The story is a simple one, but it has resonances in Western art and literature. King Midas can turn everything he touches into gold, but because of this “gift” he can no longer even hold his daughter in his arms. (More recently, there is the commercial where everything a man touches turns into Skittles, with similarly tragic but delicious results.) The paintings of Edward Hopper often deal with loneliness and isolation, depicting a solitary man or woman alone in an urban environment (a sparsely decorated apartment, nondescript downtown office, late-night diner, etc.). His “Sun in an Empty Room” (1963) even dispenses with the human presence, leaving the viewer to contemplate an empty space. Even in a modern city where millions of people live, work and play, many of us feel profoundly disconnected, isolated, alienated from not only the “conditions of production” but from each other.

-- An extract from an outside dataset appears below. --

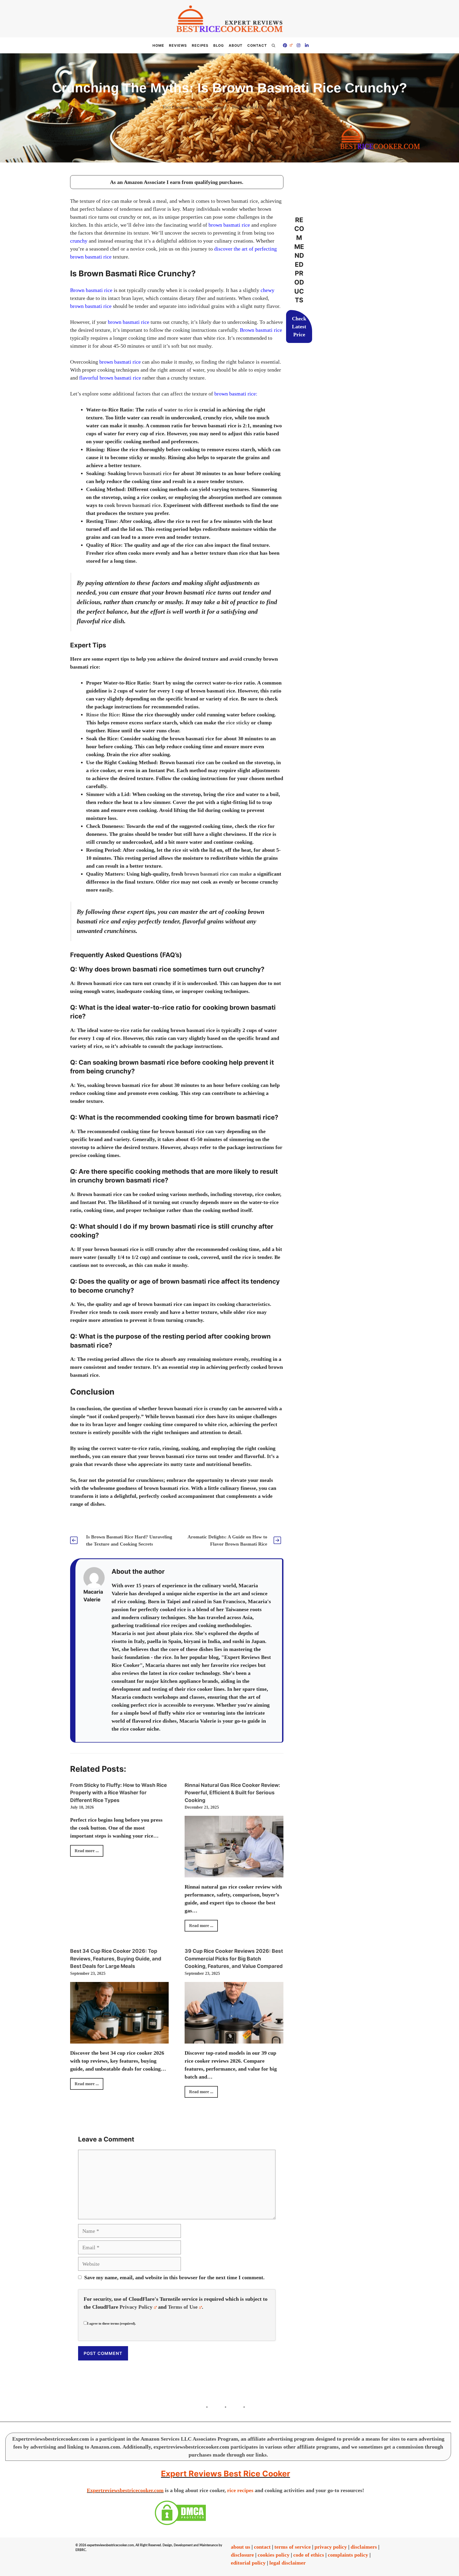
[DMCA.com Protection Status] (180, 2524)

Loneliness is a basic human emotion, but it is particularly common in a contemporary age full of technologically mediated “social networks” that quantify the number of friends a person has rather than bringing individuals together into a shared physical space. (Pressing the “like” button is not the same as embodied, person-to-person interaction.) Making and keeping good friends in the transitory social arrangements of postmodernity is perhaps just as difficult as finding a potential spouse or soulmate. This is why, now that the technology is available to do so, both of these processes are often initiated and developed online; the changing ways our society is structured make it hard to meet and relate to people in such a way as to cultivate spiritually nourishing, long-term friendships. When it comes to the omnipresent Facebook, technology is thus a double-edged sword. It can help connect people, even across great distances, and for this we should be thankful; however, over time, mediated interaction is a poor substitute for “life together,” and can make the loneliness we all feel even more acute.

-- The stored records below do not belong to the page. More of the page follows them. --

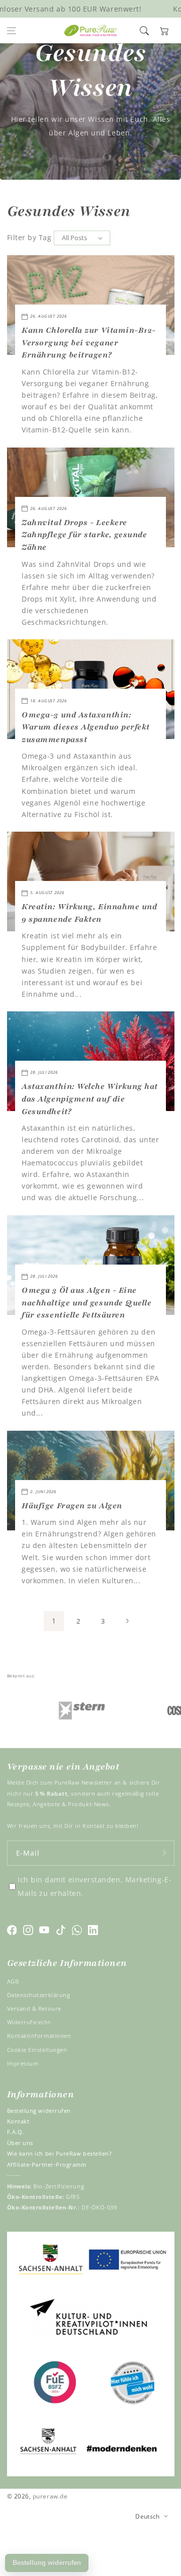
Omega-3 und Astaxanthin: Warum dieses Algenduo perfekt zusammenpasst (86, 727)
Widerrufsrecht (29, 2022)
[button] (12, 31)
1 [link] (54, 1621)
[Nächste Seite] (127, 1621)
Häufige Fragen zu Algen (72, 1505)
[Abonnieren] (164, 1853)
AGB (13, 1981)
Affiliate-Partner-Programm (46, 2164)
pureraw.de (50, 2496)
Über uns (20, 2143)
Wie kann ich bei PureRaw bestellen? (59, 2153)
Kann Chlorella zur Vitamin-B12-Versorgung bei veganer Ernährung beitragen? (89, 342)
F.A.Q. (15, 2132)
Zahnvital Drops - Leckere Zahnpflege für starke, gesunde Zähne (84, 535)
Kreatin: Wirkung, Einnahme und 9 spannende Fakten (89, 913)
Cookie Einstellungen (37, 2049)
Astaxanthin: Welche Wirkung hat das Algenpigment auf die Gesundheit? (90, 1099)
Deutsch (147, 2516)
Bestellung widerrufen (39, 2110)
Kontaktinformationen (39, 2035)
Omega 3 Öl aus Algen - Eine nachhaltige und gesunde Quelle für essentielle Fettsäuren (86, 1302)
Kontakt (18, 2121)
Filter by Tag (29, 237)
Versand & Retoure (34, 2008)
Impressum (23, 2063)
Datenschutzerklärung (38, 1995)
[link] (61, 1710)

The spiritual writer Henri Nouwen drew on the spirituality of the Desert Fathers as he struggled through the depths of his own loneliness.

“The spiritual task is not to escape your loneliness, not to let yourself drown in it, but to find its source.” (36)

When we find the “source” of our emptiness, we can open it up to redemption. Our desire for communion with other people – our deep-seated longing for friendship, to be loved and understood – is ultimately oriented towards God. This does not invalidate our loneliness – even Christ felt “forsaken” – but reminds us that God meets us at our place of deepest brokenness.

“The pain of your loneliness may be rooted in your deepest vocation. You might find that your loneliness is linked to your call to live completely for God. Thus your loneliness may be revealed to you as the other side of your unique gift.” (36-37)

Some of the Desert Fathers went to extremes in their pursuit of a holy loneliness. Simeon Stylites lived on top of a pillar. Other hermits such as St. Antony isolated themselves in caves, far away from the temptations and trappings of society. It is difficult to imagine the extent of the loneliness of these men (and women) who lived their lives in such a wilderness. But yet their openness to the presence of God helped sustain them even in the absence of friends. In an urban or virtual wilderness, we too can find our “deepest vocation” revealed to us in our experience of loneliness; instead of despair, we are offered a love that will transform us and our relationships at the most intimate level.

Henri J.M. Nouwen, The Inner Voice of Love (New York: Doubleday, 1998).